O corpo finamente despertara, a dor se fizera tão imensa que os olhos foram compelidos a se abrirem, procurando por ajuda. Mas antes de qualquer pensamento, as mãos tatearam o chão coberto por folhas, tentando se locomover mesmo que fosse para se arrastar ali. ━Nat… Natasha, Natasha… ━ Ela balbuciava quase sem voz alguma, ignorando o grande pedaço de aço cilíndrico que estava alojado em seu peito naquele momento. Havia sangue em seus lábios, porém, nem mesmo por um instante, ela parou para pensar o porque de aquilo estar acontecendo, afinal, não era para estar machucada, pelo menos em tese. Como já era de se esperar, Emanuelle não conseguira se mover muito, trazendo para a superfície de seu ser o sentimento de fracasso, ao passo que ela bateu suas mãos contra o chão, praguejando a si mesma. ━Natasha… ━ Por fim, a mesma se deitou de barriga para cima, sucumbindo a dor intensa que sentia. Os olhos castanhos fitaram o céu acima de si e ela então levantou seu braço com dificuldade, até que sua mão tampasse seu rosto. Movimentou os dedos com dificuldade, até que seu dedo médio fosse o único a ser mostrado e ela então sorriu. ━Fuck you, you shitty god!

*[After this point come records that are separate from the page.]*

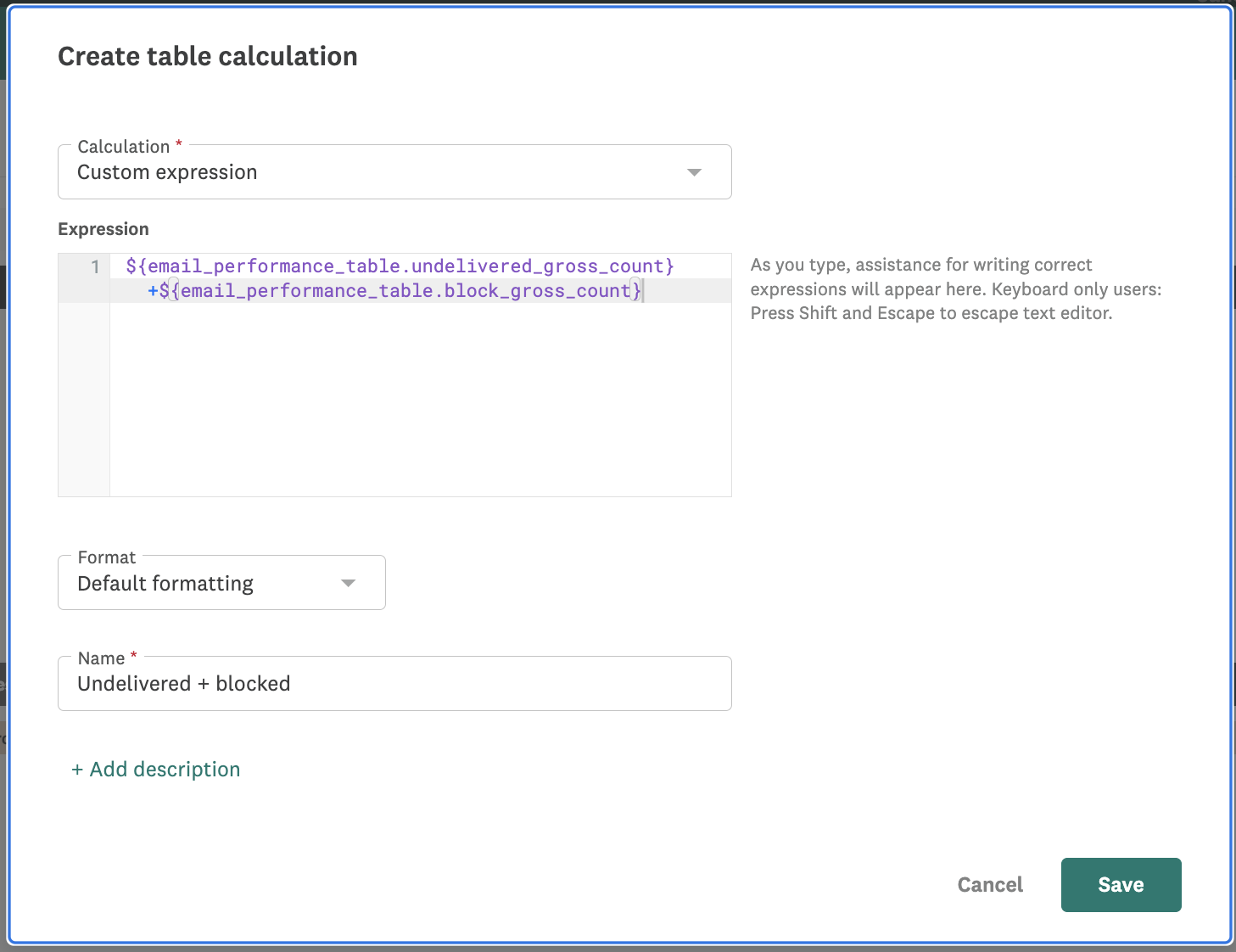Viewport: 1236px width, 952px height.
Task: Click the Create table calculation title
Action: [x=208, y=57]
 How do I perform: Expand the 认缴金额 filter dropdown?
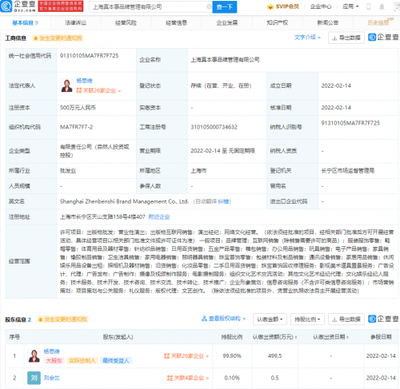click(x=270, y=319)
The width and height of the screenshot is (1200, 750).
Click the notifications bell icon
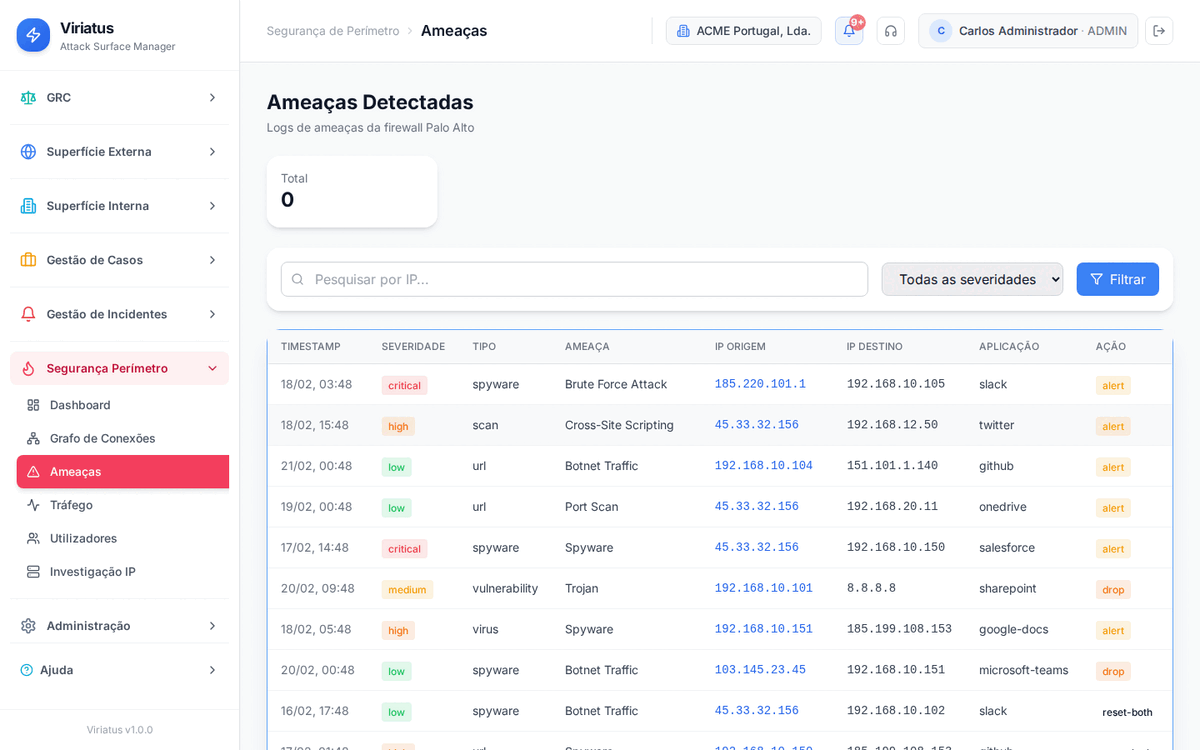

Matthew estava imóvel como um cadáver, e somente seu peito descia e subia, tão lentamente que, novamente, assemelhava-se a um cadáver. A têmpora esquerda, que atingira um galho de uma das várias árvores próximas, lhe fizera o favor de tirar a consciência, de forma a não ver sua queda e seu destino em seguida. Àquela altura, era muito difícil que o francês de deixasse abater por qualquer desgraça que acontecesse em sua vida, relacionado a qualquer coisa do resort. Tudo era rotina, e não podia mentir, parte sua dizia que alguma coisa daria errado naquele simples acampamento. Querendo ou não, estava condicionado a sempre pensar o lado negativo das coisas, mesmo que não o compartilhasse com os demais. Afinal, não era conhecido por ser pessimista com as pessoas, mas às vezes, era difícil se convencer de que tudo daria certo. Na queda do avião, caíra de bruços, e por cima de si, várias das estacas de sustentação de algumas barracas caíram, prendendo-o ao chão e atingindo órgãos vitais e não vitais. Únicas duas estacas que prendiam a barraca no chão prendiam agora uma de suas mãos, e uma de suas coxas firmemente na terra abaixo de si. ━ Xingar ele não vai resolver muito, Manu... ━ Talvez a morena não fosse entender muito bem o que dissera, pois uma das estacas caíra em sua bochecha, ficando entre o maxilar superior e inferior, acima da língua - mas sem atingi-la - impedindo-o de falar propriamente. Percebera toda movimentação da amiga próxima de si, mas mantivera-se em silêncio até certo ponto, temeroso de que sua fala não fosse ser ouvida. Podia sentir o calor do sangue abaixo de si, vindo da poça que se formara, manchando as folhas e a grama.